Federconsumatori: dal Duemila ad oggi tariffe dell’acqua aumentate del 61%. Le bollette più care a Firenze, Pistoia e Prato

In dodici anni aumenti stratosferici. Le città toscane al top. Quelle meno care Milano, Isernia, Catanzaro, Campobasso e Caserta. Presentata l’11^ indagine nazionale del servizio idrico integrato del centro ricerche dell’associazione dei consumatori di Pietro Mezzidownload

Presentata a Firenze l’undicesima “Indagine nazionale a campione sulle tariffe del 2012 del servizio idrico integrato”. Si tratta di un appuntamento tradizionale curato dal Centro ricerche economiche di educazione e formazione della Federconsumatori(Creef). Dal monitoraggio effettuato sulle 103 città campione, emerge che per una famiglia di quattro persone, con un consumo annuo pari a 200 mc., la spesa media del 2012 è di 323 euro. Ciò significa che il servizio idrico integrato è costato in media 1,62 euro a mc. di acqua misurata. A determinare il totale dei costi in bolletta concorrono come’è noto cinque diverse componenti: la quota fissa; il costo del servizio acquedottistico; il costo del servizio di fognatura; il costo del servizio di depurazione e l’Iva (pari al 10% dell’imponibile). Mediamente la quota fissa rappresenta il 7% della bolletta, per un costo medio di 21,29 €; il costo del servizio di acquedotto rappresenta mediamente il 53% del totale, per un costo medio di 154 €; il costo del servizio di fognatura è mediamente pari al 13%, per un importo di 37 €; la depurazione è in media pari al 27%, per un importo medio di 82 €. Il primato delle città più care spetta ai capoluoghi toscani di Firenze, Pistoia e Prato, finite pari merito al primo posto, mentre il secondo posto spetta ad Arezzo e il terzo a Grosseto. Le città meno care, invece, sono Milano, Isernia, Catanzaro, Campobasso e Caserta. La macro-area con la bolletta più elevata è il Centro Italia, a seguire il Nord-Est, il Sud-Isole e per ultimo il Nord-Ovest.

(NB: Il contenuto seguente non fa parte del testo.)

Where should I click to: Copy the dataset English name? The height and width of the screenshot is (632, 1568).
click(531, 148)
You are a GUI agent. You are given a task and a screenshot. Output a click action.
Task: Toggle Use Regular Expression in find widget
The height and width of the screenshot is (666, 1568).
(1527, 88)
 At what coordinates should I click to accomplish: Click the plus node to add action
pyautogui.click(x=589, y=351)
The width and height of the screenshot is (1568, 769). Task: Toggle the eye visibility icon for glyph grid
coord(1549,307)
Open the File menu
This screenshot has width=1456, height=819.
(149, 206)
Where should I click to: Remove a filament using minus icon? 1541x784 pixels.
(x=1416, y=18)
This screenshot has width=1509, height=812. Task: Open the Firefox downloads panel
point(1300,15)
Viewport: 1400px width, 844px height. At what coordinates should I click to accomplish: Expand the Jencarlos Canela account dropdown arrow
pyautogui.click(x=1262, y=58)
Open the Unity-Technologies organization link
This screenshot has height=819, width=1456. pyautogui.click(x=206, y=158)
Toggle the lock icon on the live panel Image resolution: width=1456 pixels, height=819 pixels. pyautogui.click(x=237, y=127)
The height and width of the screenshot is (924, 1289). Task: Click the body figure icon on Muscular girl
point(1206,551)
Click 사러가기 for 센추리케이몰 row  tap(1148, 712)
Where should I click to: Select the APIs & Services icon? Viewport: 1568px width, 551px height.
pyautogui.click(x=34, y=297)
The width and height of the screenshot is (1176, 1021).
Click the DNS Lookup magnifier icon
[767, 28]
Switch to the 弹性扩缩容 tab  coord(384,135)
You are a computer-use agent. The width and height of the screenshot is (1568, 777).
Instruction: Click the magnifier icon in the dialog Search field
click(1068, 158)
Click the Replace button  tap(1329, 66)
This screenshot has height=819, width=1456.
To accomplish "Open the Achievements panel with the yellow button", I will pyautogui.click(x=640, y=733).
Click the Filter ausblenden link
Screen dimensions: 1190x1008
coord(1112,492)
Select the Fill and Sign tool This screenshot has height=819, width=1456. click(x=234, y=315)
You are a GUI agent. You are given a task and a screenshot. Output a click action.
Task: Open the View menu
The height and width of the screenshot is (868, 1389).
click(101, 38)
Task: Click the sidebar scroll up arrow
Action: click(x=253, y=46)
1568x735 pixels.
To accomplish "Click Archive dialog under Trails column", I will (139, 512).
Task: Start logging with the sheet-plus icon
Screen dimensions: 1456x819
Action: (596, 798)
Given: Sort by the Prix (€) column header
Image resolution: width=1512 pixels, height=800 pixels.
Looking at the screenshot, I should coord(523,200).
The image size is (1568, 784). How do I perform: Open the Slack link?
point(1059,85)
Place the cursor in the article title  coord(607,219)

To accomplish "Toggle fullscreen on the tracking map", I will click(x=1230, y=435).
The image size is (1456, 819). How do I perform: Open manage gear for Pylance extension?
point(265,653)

Dal confronto tra la bolletta 2011 e la bolletta 2012 emerge un aumento di 22 € (+7,8%). Se invece si allarga il raffronto con la bolletta del 2000, l’aumento risulta del 61%, mentre l’aumento dell’indice dei prezzi nello stesso periodo è stato del 28%. L’aumento medio della bolletta negli ultimi 10 anni, quindi, è stato più del doppio rispetto all’aumento dell’inflazione. Il tema del costo dell’acqua è al centro dell’attenzione dell’opinione pubblica, anche in virtù dell’esito dei referendum del giugno 2011 e dopo il varo del metodo tariffario transitorio dell’Aeeg. “La nostra Associazione – afferma Mauro Zanini, vice presidente di Federconsumatori – oltre al concreto e costante impegno per far rispettare quanto deciso dai cittadini attraverso il referendum, da anni rivendica che venga varata la nuova tariffa sociale per il servizio idrico e che vi sia il più ampio confronto possibile con i rappresentanti dei cittadini su tariffe, carta dei servizi, nonché sui regolamenti e sui piani di investimento”. Al convegno di Firenze hanno tra gli altri partecipato l’assessore regionale della Toscana, Annarita Bramerini, il vice-presidente di Federutility, Mauro D’Ascenzi, il Commissario dell’Autorità per l’energia e il gas, Albero Biancardi, il vice-presidente della Federconsumatori nazionale, Mauro Zanini e il presidente della associazione dei consumatori della Toscana, Giuseppe Minigrilli.